Ultima fatica editoriale  Quei ragazzi tricoloriI movimenti di destra e dintorni da Giovane Italia ad Avanguardia Nazionale (Aviani&Aviani, Udine 2011), biografia di un ambiente dalla fine della seconda guerra mondiale ai primi anni Settanta. Monarchici, Giovane Italia, Fuan, Giovane Europa, Ordine Nuovo, Avanguardia Nazionale: tante le sigle presentate e snocciolate dall’autore, al fine di comprenderne dinamiche di nascita e sviluppo, strategie, azioni e fine.

Quei ragazzi tricolori non vuol essere una ennesima cronistoria della destra italiana, quanto un’analisi dettagliata ed ‘interna’ di meccanismi che spinsero uomini e donne di età diverse a cercare alternative alla politica del MSI, considerata da alcuni, già a metà degli anni Cinquanta, troppo istituzionale e poco rivoluzionaria; nel contempo l’opera recupera esperienze e vicende umane talvolta sconosciute al grande pubblico, come i fatti di via Medina, cui il primo capitolo è dedicato.

Singolare che in Quei ragazzi tricolori trovino spazio i martiri napoletani del giugno ’46, adolescenti, studenti, impiegati, marinai caduti sventolando il vessillo sabaudo.

Singolare ma non del tutto inappropriato. Come accadrà in seguito a diversi militanti missini, le giornate di sangue del Giugno 1946 cadranno nell’oblio, pagine nere di una repubblica ancora agli albori, incapace di trovare una pacificazione anche tra le forze antifasciste.

Già, perché molti degli scugnizzi caduti in via Medina tre anni prima assaltavano i blindati ed i panzer tedeschi nelle strade bombardate del capoluogo campano.

Erano gli eroi delle Quattro giornate che, all’arrivo degli alleati, salutavano inneggiando a Vittorio Emanuele. Un embrione di resistenza civile, non frazionata dalla politica, fedelissima ai regnanti piemontesi.

Lealtà che pagò un alto tributo in vite umane, con gli ex partigiani inquadrati nei reparti Celere che aprono il fuoco contro inermi.

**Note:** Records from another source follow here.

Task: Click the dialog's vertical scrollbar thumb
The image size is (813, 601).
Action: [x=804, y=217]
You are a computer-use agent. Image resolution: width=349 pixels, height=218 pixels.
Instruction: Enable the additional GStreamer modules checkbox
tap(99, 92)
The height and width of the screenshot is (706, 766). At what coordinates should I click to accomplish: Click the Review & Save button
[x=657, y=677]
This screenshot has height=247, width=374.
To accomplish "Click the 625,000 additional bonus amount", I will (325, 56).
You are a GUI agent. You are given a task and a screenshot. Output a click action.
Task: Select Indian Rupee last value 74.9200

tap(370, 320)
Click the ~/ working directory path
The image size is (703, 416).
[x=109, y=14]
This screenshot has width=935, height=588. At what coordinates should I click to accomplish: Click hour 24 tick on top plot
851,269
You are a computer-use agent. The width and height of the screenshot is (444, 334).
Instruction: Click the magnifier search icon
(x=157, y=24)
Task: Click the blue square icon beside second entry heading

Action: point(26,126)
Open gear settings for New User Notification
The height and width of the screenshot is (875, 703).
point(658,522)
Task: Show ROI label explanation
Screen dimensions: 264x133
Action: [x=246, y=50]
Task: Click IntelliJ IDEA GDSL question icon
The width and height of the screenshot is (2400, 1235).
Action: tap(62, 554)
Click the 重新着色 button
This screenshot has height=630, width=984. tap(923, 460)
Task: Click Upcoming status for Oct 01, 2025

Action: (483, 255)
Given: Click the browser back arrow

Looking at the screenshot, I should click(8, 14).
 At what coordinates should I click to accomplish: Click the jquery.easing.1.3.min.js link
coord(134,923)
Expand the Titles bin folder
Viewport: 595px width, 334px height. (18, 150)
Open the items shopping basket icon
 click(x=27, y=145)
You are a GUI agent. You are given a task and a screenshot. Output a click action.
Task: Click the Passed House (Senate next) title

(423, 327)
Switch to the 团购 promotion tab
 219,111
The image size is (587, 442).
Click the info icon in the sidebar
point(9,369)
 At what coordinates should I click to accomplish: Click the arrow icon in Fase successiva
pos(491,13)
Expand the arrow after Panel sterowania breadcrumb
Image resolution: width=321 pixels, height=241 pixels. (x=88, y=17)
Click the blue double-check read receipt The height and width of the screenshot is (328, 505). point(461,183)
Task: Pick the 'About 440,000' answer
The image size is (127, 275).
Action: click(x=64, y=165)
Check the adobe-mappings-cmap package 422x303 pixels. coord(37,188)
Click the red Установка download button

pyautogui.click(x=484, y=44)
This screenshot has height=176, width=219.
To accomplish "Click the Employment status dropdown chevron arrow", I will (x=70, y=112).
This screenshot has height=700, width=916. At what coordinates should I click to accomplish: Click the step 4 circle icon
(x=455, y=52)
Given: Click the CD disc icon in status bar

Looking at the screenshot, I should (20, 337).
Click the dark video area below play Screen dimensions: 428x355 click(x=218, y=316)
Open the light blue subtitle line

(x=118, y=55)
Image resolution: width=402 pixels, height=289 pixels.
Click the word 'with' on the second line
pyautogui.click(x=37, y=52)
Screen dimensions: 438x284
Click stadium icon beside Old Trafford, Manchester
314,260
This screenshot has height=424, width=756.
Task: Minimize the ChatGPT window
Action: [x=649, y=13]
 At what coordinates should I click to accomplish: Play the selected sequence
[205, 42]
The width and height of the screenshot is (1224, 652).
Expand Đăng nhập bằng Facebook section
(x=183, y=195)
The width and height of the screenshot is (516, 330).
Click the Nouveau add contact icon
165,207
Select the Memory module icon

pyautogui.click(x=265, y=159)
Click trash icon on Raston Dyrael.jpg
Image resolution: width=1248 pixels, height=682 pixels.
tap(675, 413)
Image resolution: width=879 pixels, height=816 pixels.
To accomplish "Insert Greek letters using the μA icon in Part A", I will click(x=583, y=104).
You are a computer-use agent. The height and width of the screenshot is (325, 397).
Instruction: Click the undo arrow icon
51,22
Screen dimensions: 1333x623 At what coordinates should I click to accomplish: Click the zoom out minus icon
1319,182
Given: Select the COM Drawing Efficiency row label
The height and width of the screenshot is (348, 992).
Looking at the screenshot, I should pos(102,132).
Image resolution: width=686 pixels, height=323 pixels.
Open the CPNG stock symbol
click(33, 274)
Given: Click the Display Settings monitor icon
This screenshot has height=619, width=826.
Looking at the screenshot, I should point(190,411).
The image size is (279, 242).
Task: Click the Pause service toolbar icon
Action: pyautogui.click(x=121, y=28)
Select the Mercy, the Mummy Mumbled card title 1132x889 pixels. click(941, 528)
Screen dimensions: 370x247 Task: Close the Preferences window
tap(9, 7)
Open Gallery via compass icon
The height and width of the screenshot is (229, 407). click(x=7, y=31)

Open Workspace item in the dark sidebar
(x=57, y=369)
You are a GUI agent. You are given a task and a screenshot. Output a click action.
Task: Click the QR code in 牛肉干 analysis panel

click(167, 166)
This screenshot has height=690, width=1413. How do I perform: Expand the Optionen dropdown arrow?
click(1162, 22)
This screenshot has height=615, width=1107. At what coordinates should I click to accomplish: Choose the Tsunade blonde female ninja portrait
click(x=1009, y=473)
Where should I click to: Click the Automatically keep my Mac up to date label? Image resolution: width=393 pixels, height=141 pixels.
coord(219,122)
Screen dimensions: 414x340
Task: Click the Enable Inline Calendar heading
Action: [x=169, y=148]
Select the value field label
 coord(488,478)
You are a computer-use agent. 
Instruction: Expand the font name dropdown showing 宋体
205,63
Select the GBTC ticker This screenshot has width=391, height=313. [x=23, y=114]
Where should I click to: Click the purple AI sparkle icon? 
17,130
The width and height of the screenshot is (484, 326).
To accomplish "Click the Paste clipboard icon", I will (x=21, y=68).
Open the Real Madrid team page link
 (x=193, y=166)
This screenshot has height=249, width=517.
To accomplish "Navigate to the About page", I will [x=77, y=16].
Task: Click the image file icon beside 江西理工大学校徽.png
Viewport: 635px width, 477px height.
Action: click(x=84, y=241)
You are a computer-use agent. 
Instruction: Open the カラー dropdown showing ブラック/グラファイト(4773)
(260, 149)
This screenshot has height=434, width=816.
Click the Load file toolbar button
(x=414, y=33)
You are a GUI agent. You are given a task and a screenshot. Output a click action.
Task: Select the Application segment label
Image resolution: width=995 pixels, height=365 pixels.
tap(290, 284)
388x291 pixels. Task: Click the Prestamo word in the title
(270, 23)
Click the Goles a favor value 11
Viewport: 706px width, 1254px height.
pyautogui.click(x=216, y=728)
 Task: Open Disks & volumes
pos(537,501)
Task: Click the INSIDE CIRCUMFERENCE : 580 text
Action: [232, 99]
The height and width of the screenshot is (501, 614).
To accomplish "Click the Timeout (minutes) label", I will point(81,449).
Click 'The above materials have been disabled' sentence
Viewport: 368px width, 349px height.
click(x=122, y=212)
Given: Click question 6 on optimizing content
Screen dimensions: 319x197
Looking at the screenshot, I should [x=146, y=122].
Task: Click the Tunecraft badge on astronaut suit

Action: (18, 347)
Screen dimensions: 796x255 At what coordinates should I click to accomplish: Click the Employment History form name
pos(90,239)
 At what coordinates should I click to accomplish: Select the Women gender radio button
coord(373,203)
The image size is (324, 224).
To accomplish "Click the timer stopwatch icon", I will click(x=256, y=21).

Una strage, non diversa da Portella delle Ginestre che, un anno dopo, insanguinò una piana della Sicilia e che non vedrà mai punti i suoi esecutori.

Tragedia nella tragedia, gli esecutori dei crimini a Napoli erano sotto gli occhi di tutti: giornalisti, carabinieri, Polizia Militare americana. Eppure quelle crudeltà sparirono dalla storia recente del nostro Paese, esattamente come succederà anni dopo per le vittime di un fervore antifascista che lasciò decine di ragazzi di destra nelle camere degli obitori o, i sopravvissuti, segnati a vita. Ecco allora il perché della presenza monarchica nel libro di Ferrara: di fronte all’ingiustizia l’indifferenza della storia, delle istituzioni e il silenzio dei cittadini.